It all started in primary school in the Netherlands. I sat in the middle of the class and got one of my epilepsy seizures. As I slowly regained consciousness, I heard some dripping on the floor. I looked down and I awkwardly noticed that I urinated during my seizure and that the whole class was silently staring at me. My teacher Jannie said: “let me call your mom, you better go home”. I could have stayed at school and furthered my assignment after changing my clothes. Of course I’d be less productive for the rest of the day, with my reduced concentration, but I’d still be included. It was my teacher who didn’t know how to guide me to live an active life like my fellow pupils.
And then, twenty years later, seizure free thanks to a brain surgery, I had come to Kenya for internship to practice my skills as a youth worker. Coincidentally I had the privilege to meet Mercy in Kitui. The headteacher instructed Mercy to stay away from school because of her epilepsy seizures. Even in her church they told her to stay away, in her absence they’d pray for her healing. However, the prayers hadn’t had any results. She kept on having fits. I found out about KAWE, an organization offering epilepsy care, and went to their offices where I met an incredible team of professionals. They allowed me to meet with youth with epilepsy at their clinics. My encounter with them made it crystal clear that a lot was urgently waiting to be done, especially the personal empowerment. Although my self-esteem was still a bit shaky, my interaction with the youth with epilepsy instilled an unbreakable drive to unite efforts to push for a positive change in their lives.
==================================================
→ The task
In the account of living with epilepsy, take the part that opens with "It all started" and closes with "my fellow pupils.", and rewrite it with "teacher" substituted by "instructor".
==================================================
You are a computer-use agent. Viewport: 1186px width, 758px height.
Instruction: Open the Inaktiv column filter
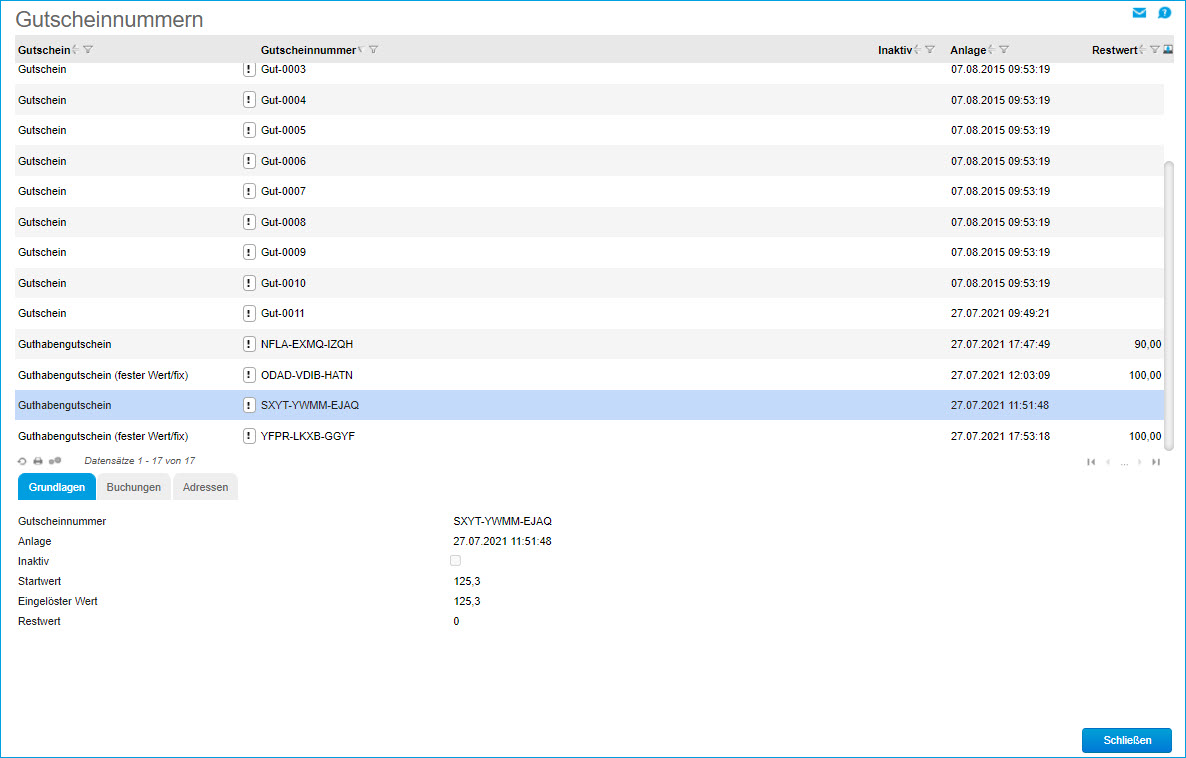(x=930, y=50)
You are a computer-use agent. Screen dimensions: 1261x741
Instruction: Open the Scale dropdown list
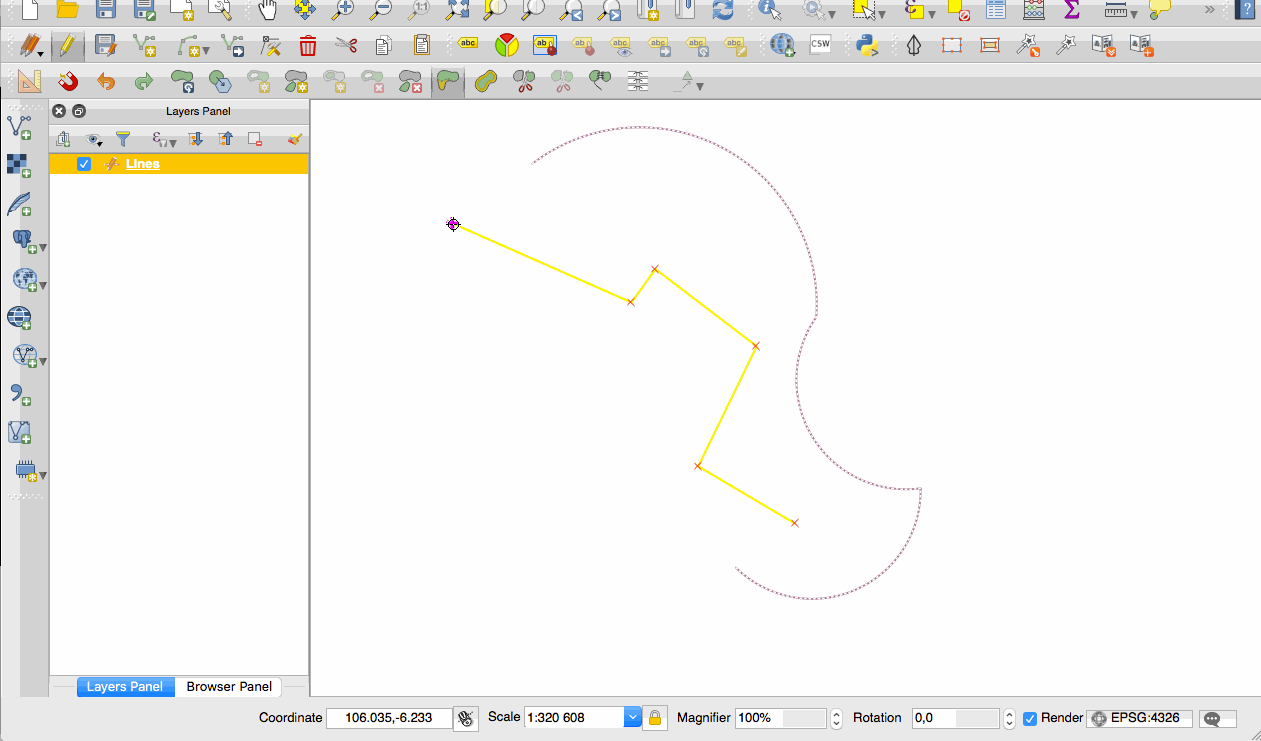pos(632,718)
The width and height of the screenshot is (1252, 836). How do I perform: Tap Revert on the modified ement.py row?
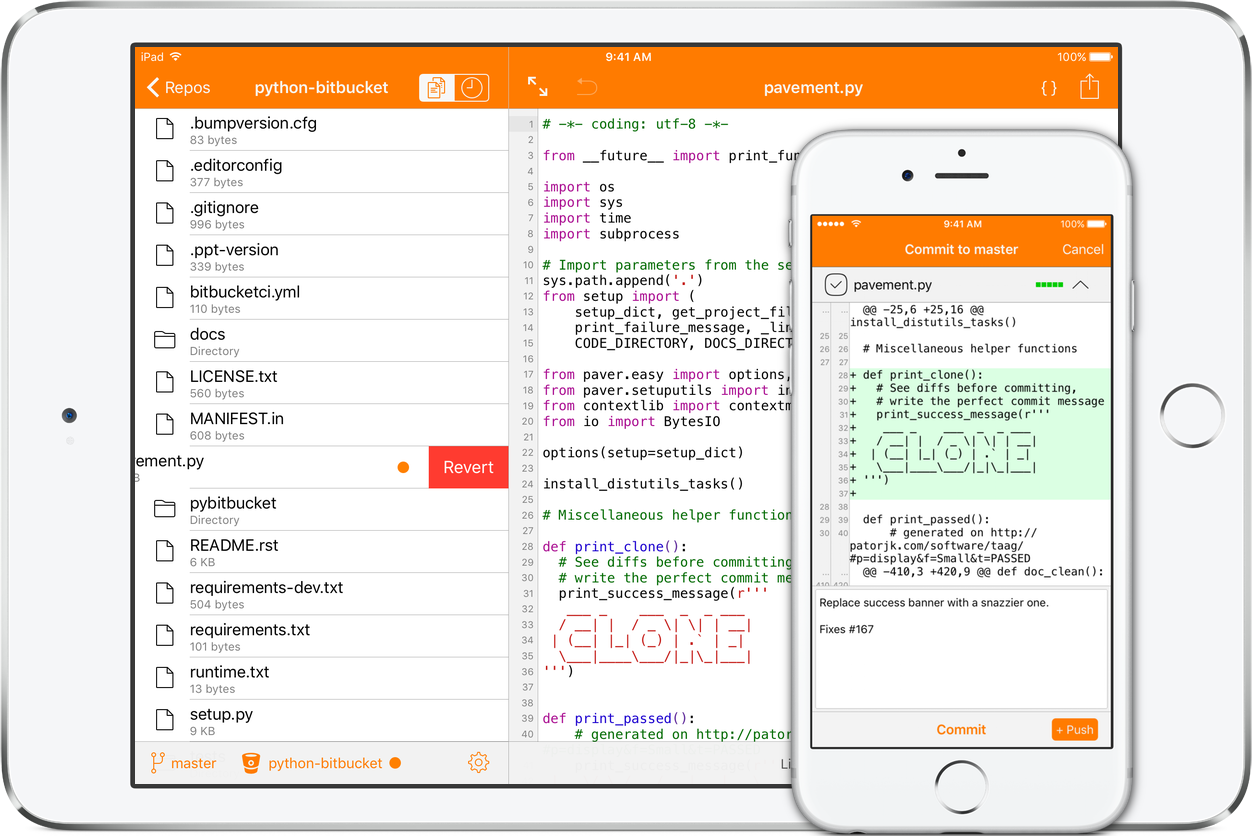pos(468,467)
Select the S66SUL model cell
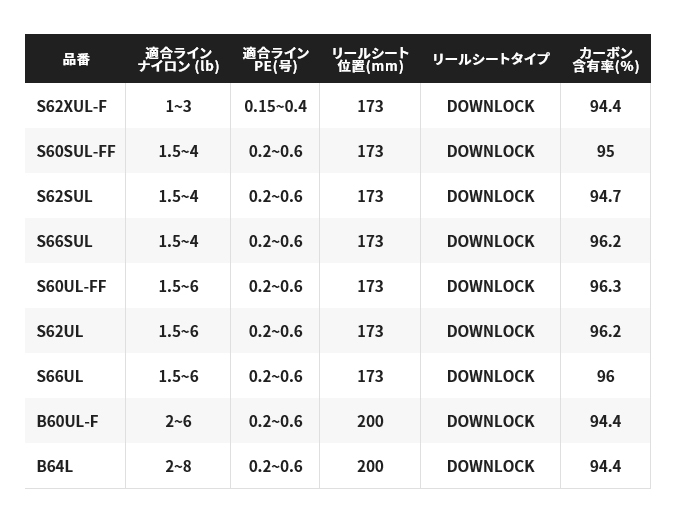This screenshot has width=680, height=523. (64, 241)

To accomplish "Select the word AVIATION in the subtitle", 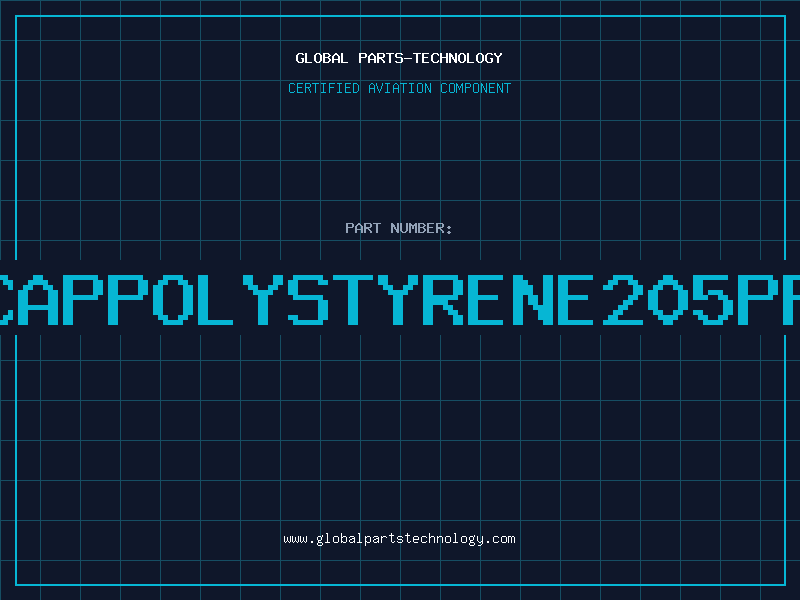I will tap(399, 88).
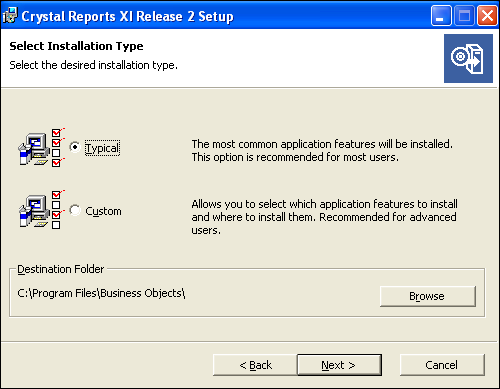Click the disabled maximize window button
The height and width of the screenshot is (389, 500).
[464, 16]
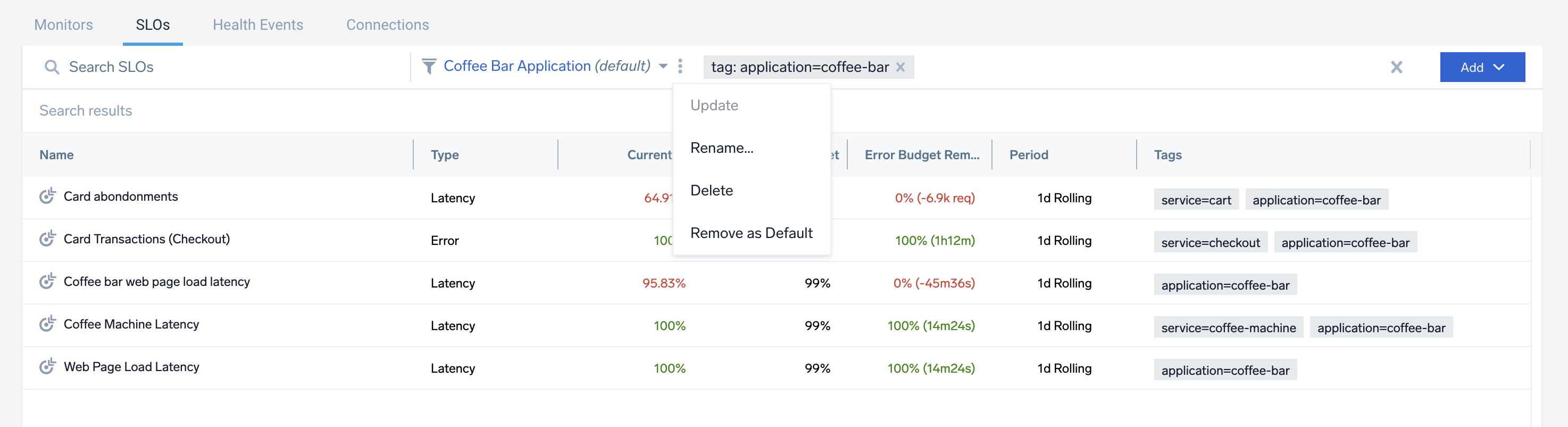Click the Web Page Load Latency icon
Image resolution: width=1568 pixels, height=427 pixels.
[x=47, y=367]
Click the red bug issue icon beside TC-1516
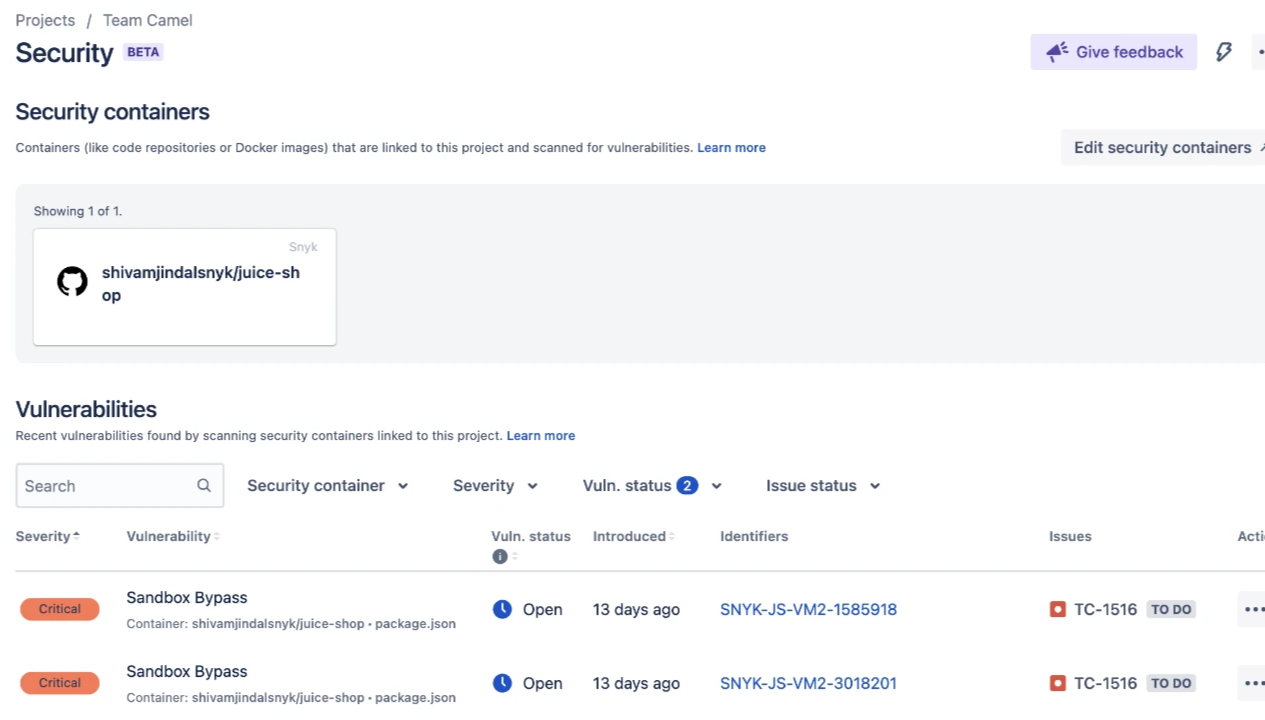 1058,609
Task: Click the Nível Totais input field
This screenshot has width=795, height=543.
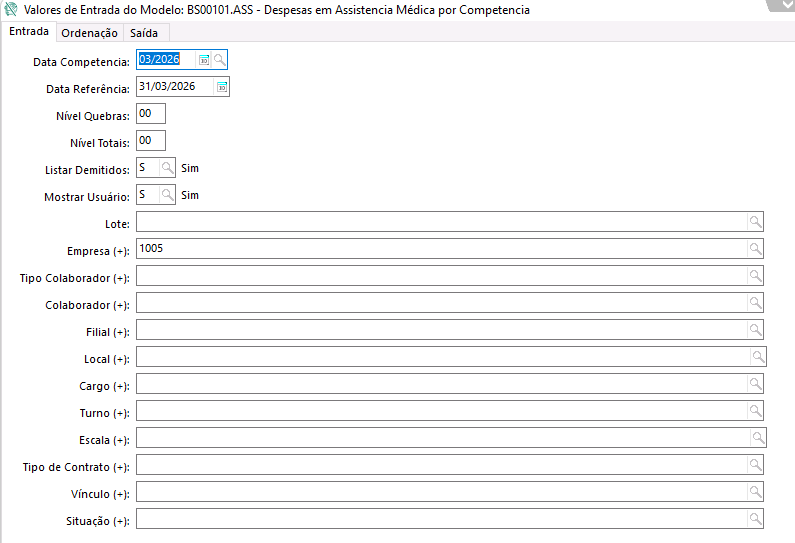Action: click(150, 141)
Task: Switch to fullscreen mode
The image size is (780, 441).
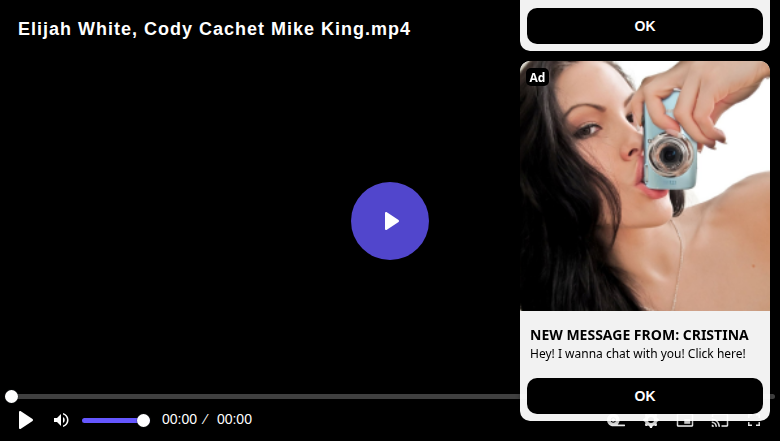Action: click(754, 422)
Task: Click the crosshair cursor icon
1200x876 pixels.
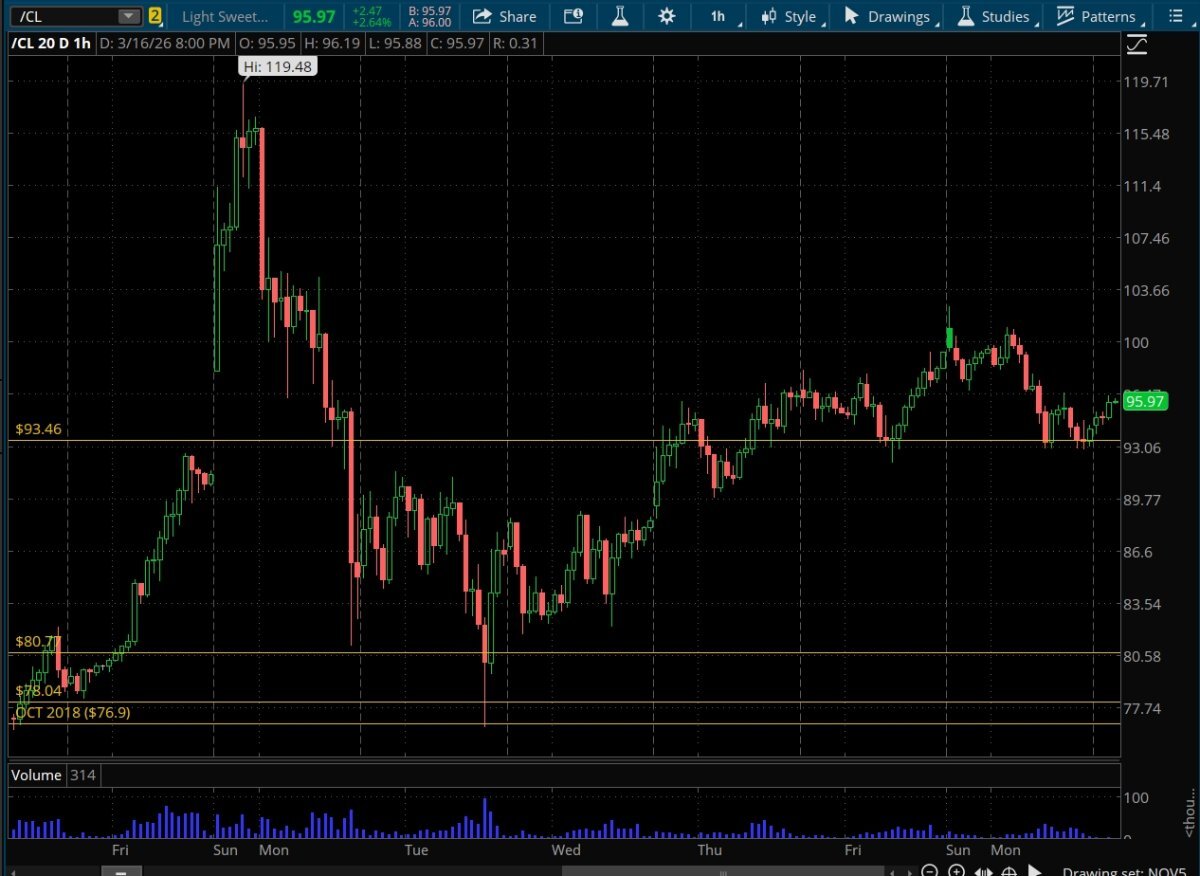Action: (x=1007, y=871)
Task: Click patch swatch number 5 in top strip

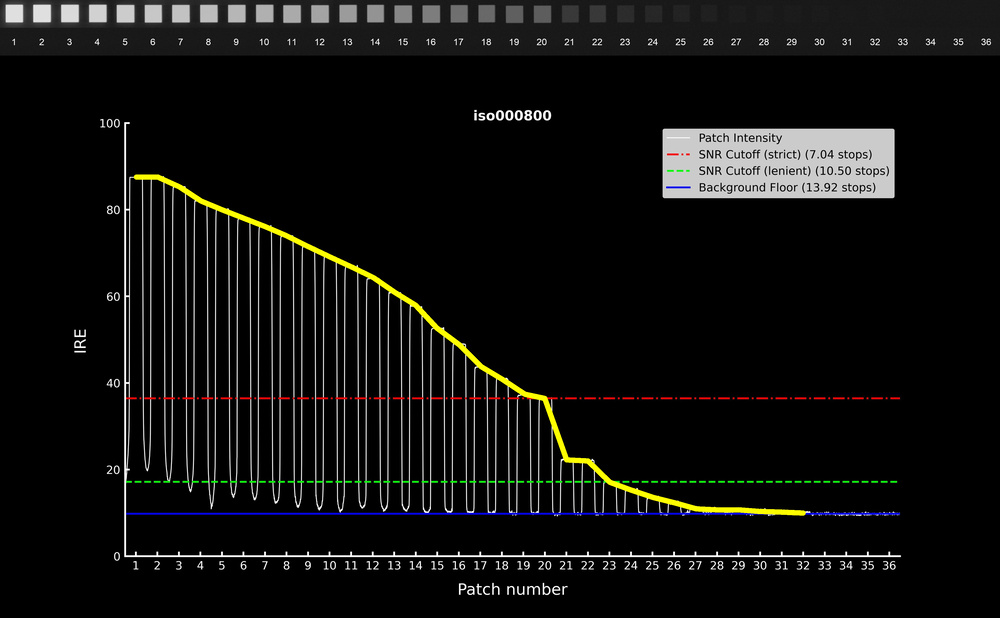Action: (125, 14)
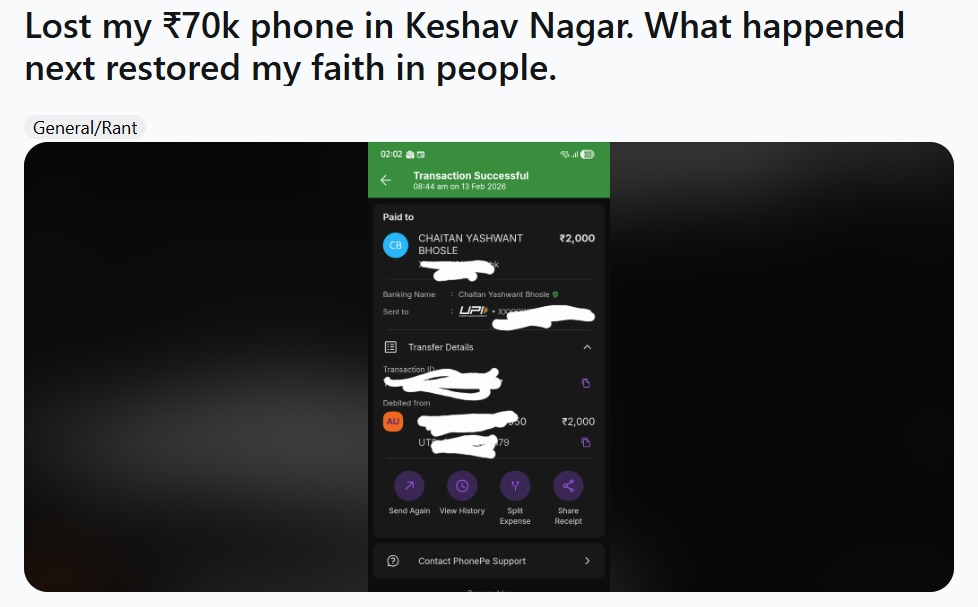The image size is (978, 607).
Task: Click the Transaction Successful heading
Action: (471, 176)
==================================================
→ Written reply
It all started in primary school in the Netherlands. I sat in the middle of the class and got one of my epilepsy seizures. As I slowly regained consciousness, I heard some dripping on the floor. I looked down and I awkwardly noticed that I urinated during my seizure and that the whole class was silently staring at me. My instructor Jannie said: “let me call your mom, you better go home”. I could have stayed at school and furthered my assignment after changing my clothes. Of course I’d be less productive for the rest of the day, with my reduced concentration, but I’d still be included. It was my instructor who didn’t know how to guide me to live an active life like my fellow pupils.